Earn big profits by investing in mutual funds, get great returns through these 5 ways

If you want more returns, then Mutual Fund is a good option for you. Experts say that mutual fund investors have benefited a lot during the Corona period. However, this situation may not always be there, as the market has reached record highs in a very short period of time after a major fall. Now investors have to take care of some things before investing, only then you can get a big return.

Choose SIP instead of lump sum

If you want higher returns, then Systematic Investment Plan (SIP) is a good option for you. You can get good returns in a few years through SIP. Experts say that investing in SIPs with a small amount can be started in mutual funds. There is also less risk and returns are also good. At the same time, when there is a big fall in the market, it is advisable to invest a lump sum.

Can choose direct plan

Apart from this, Karthik Jhaveri, director of Transgender Consultants, told Hindustan Times that investors should invest in a direct plan rather than a regular plan of a mutual fund, as it gives one to 1.5 per cent higher returns. This is because investors do not have to pay brokerage in the direct plan. However, it depends from one plan to another.

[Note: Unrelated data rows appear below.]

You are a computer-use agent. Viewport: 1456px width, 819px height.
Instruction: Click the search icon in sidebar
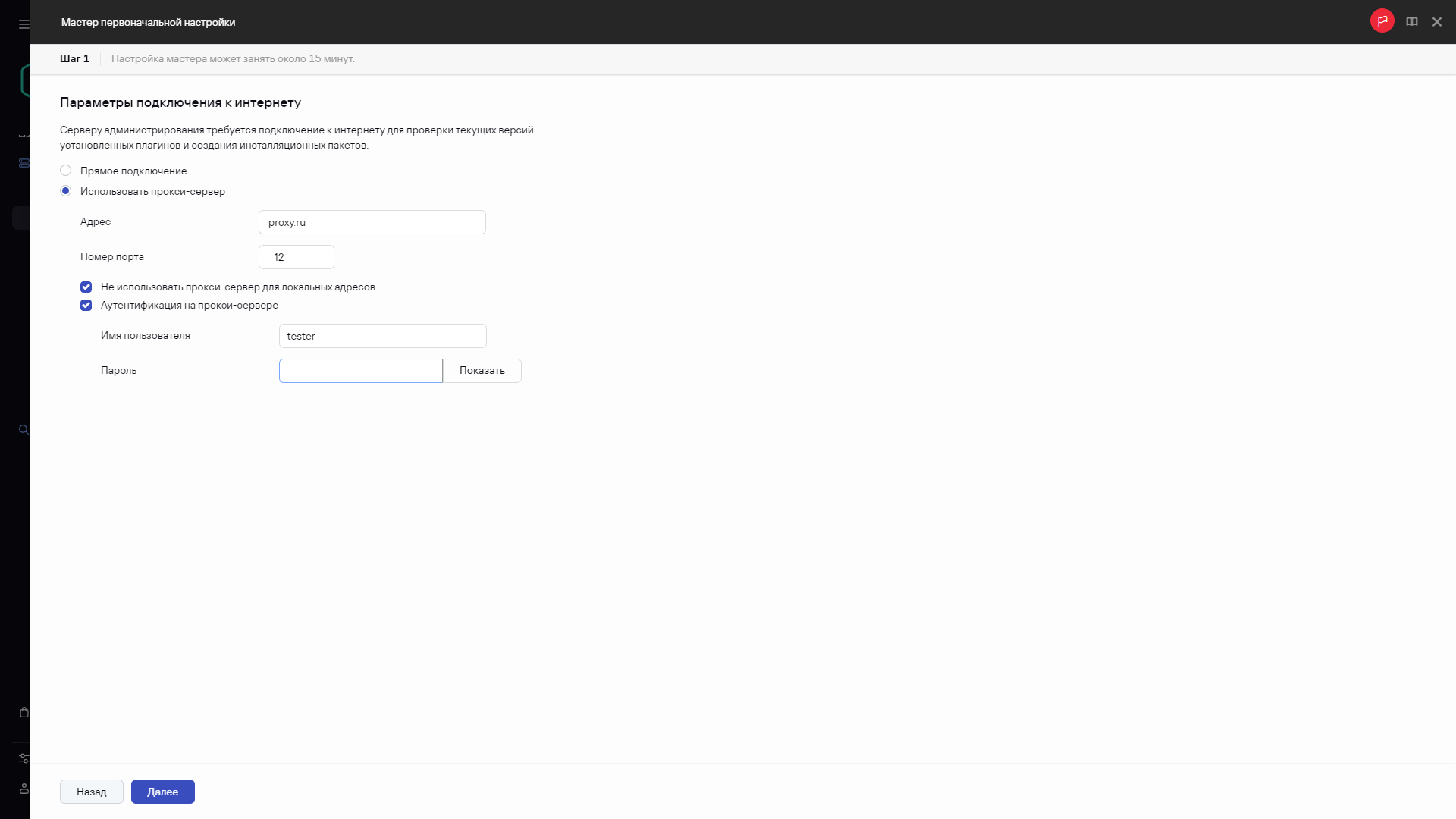click(24, 429)
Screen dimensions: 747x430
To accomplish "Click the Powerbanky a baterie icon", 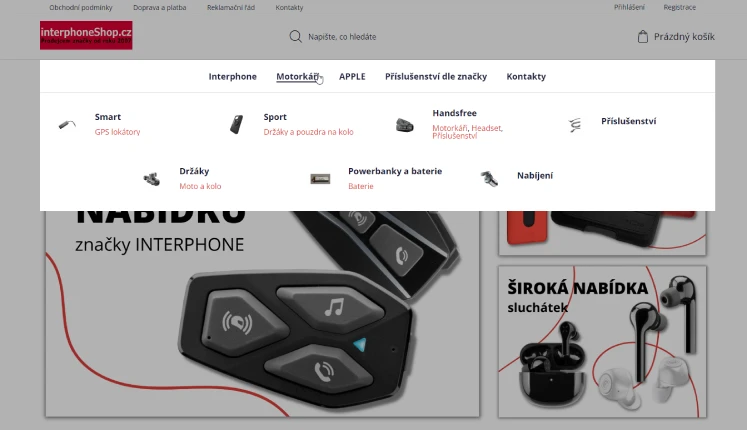I will 320,179.
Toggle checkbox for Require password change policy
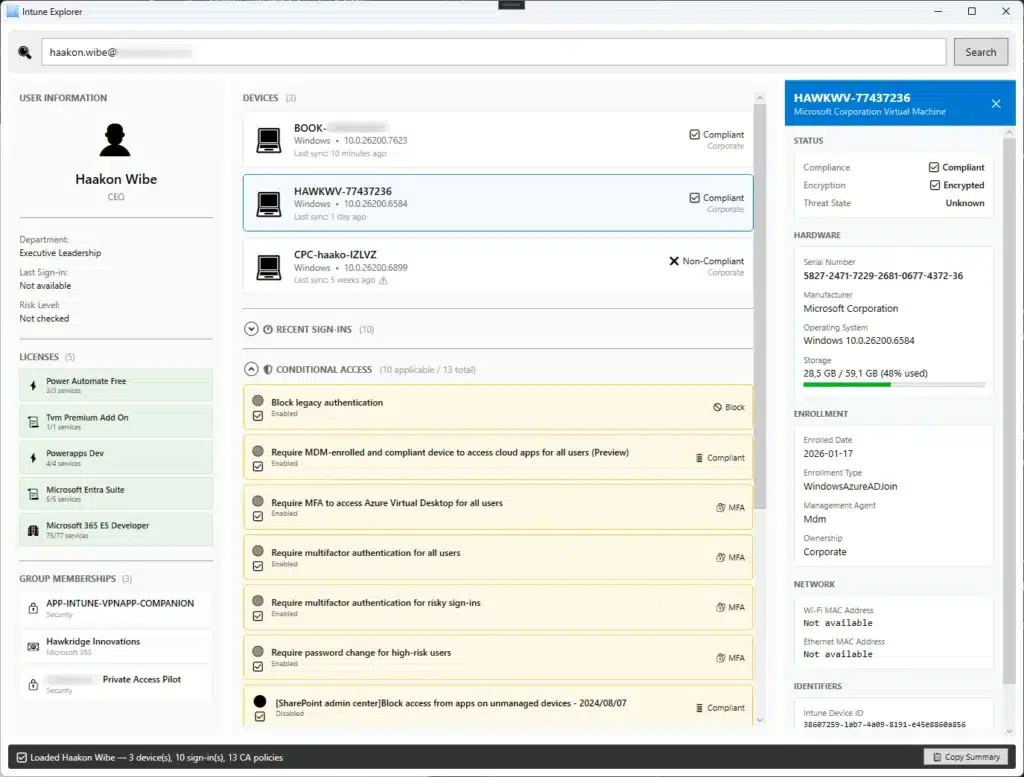This screenshot has height=777, width=1024. (x=258, y=665)
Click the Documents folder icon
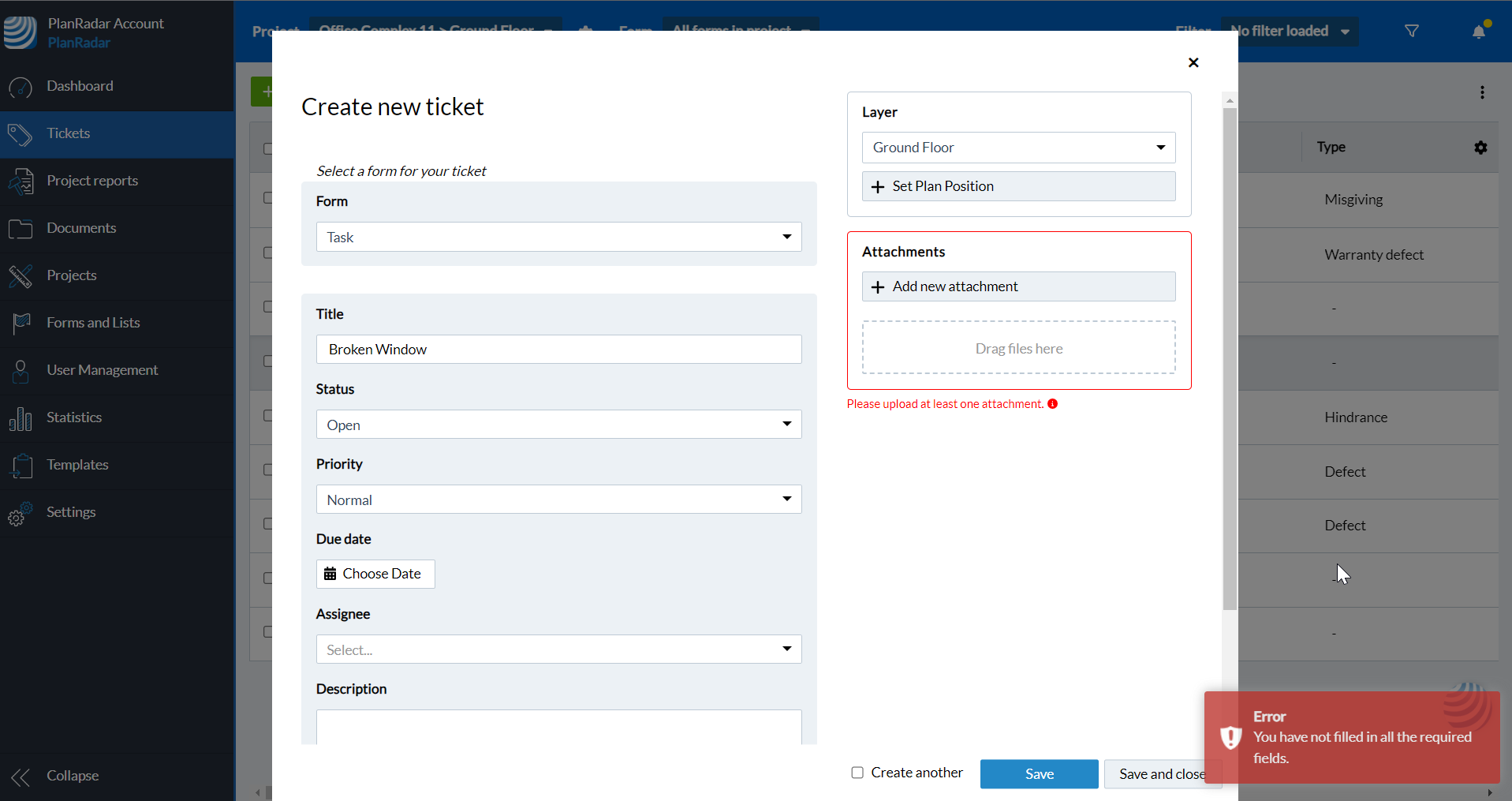Viewport: 1512px width, 801px height. 21,229
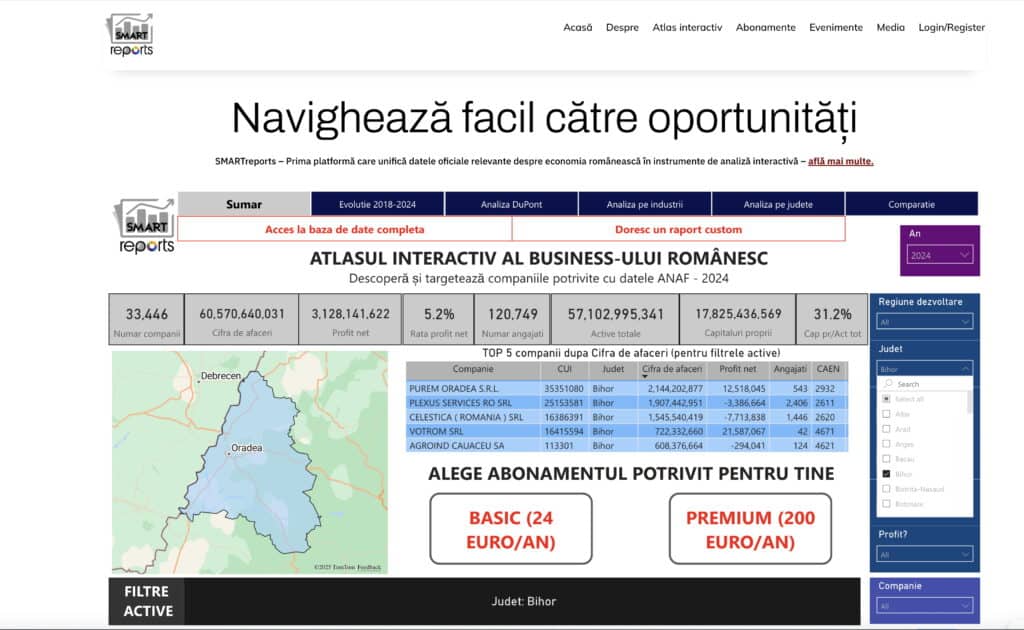The width and height of the screenshot is (1024, 630).
Task: Open the Evolutie 2018-2024 tab
Action: (x=377, y=204)
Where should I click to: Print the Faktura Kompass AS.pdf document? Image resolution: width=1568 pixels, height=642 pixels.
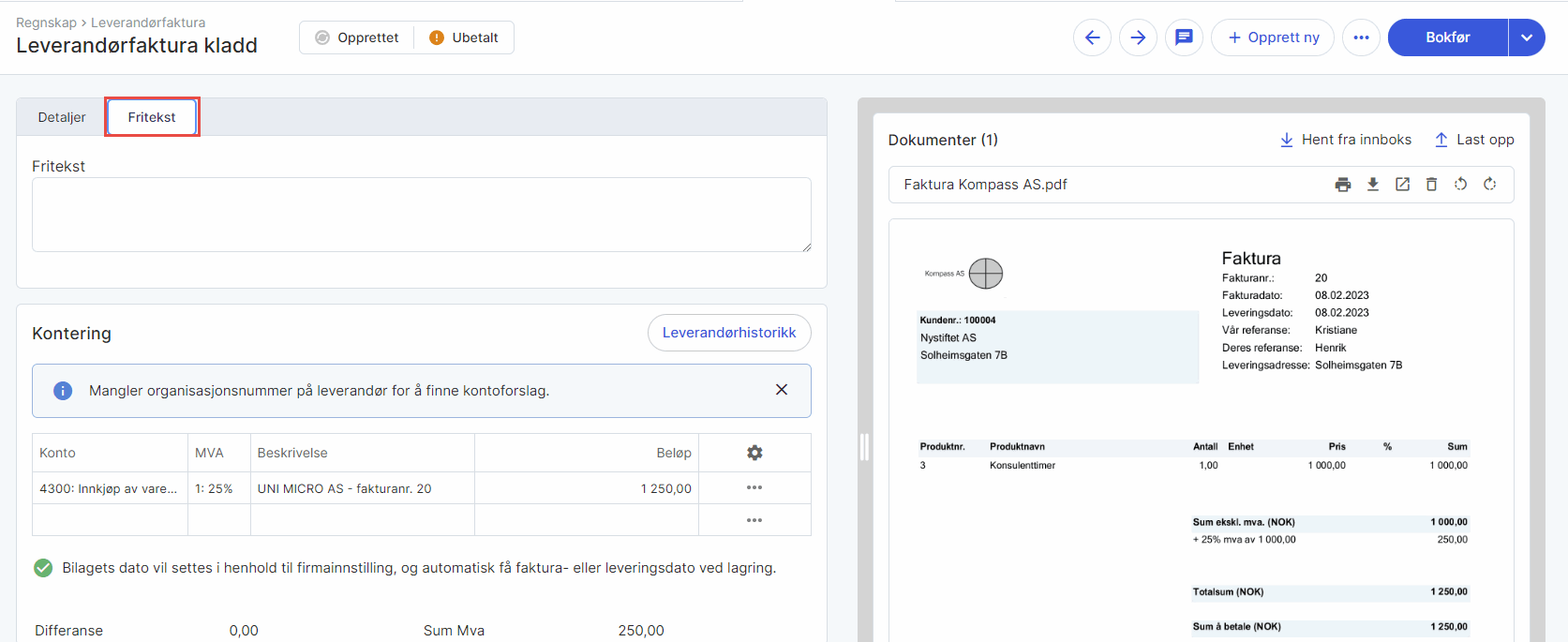point(1343,185)
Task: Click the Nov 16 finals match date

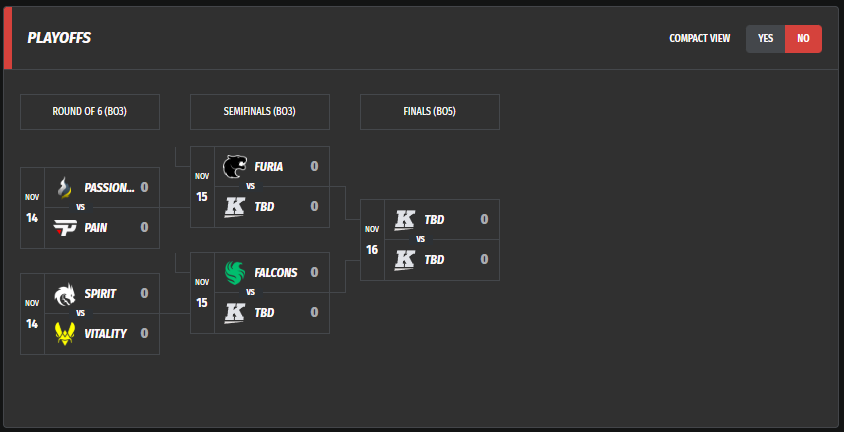Action: coord(372,240)
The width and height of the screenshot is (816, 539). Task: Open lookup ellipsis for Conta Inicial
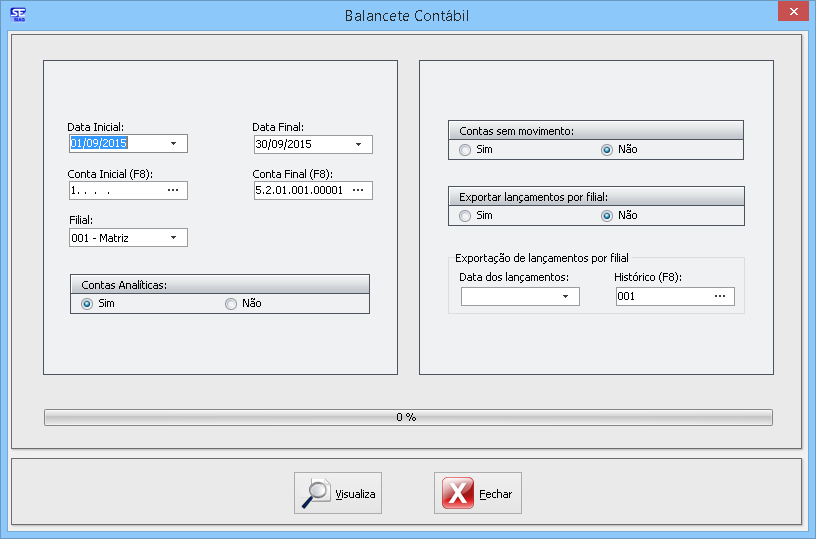coord(173,190)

Who is a good option in debt or equity?

Mutual fund houses provide investors with the option to invest in both debt and equity. Experts say that risk-taking ability decreases as people age. In such a situation, investors should reduce their age to 100 before investing in equity. That is, if the age is 40 years, 60% of the portfolio’s money should be invested in equity. Equity always gives better returns than debt, although there is a greater risk.

Keep diversity in the portfolio

Pankaj Mathpal, MD, Optima Money Managers told HT that mutual fund investors should diversify their portfolios. This helps in reducing the level of risk. Investors should invest in small-cap, mid-cap and large-cap funds as per their risk appetite. A high risk investor should invest 60 per cent of his fund in a small-cap, 20 per cent mid-cap, 10 per cent index fund and 10 per cent in a large-cap.

Keep reviewing the portfolio

According to SEBI registered investment advisor Jitendra Solanki, a mutual fund investor should review his portfolio periodically. The investor should mandate a review on a quarterly basis, not the project. If a fund is not giving the expected returns, then it should take out its returns and invest in another fund.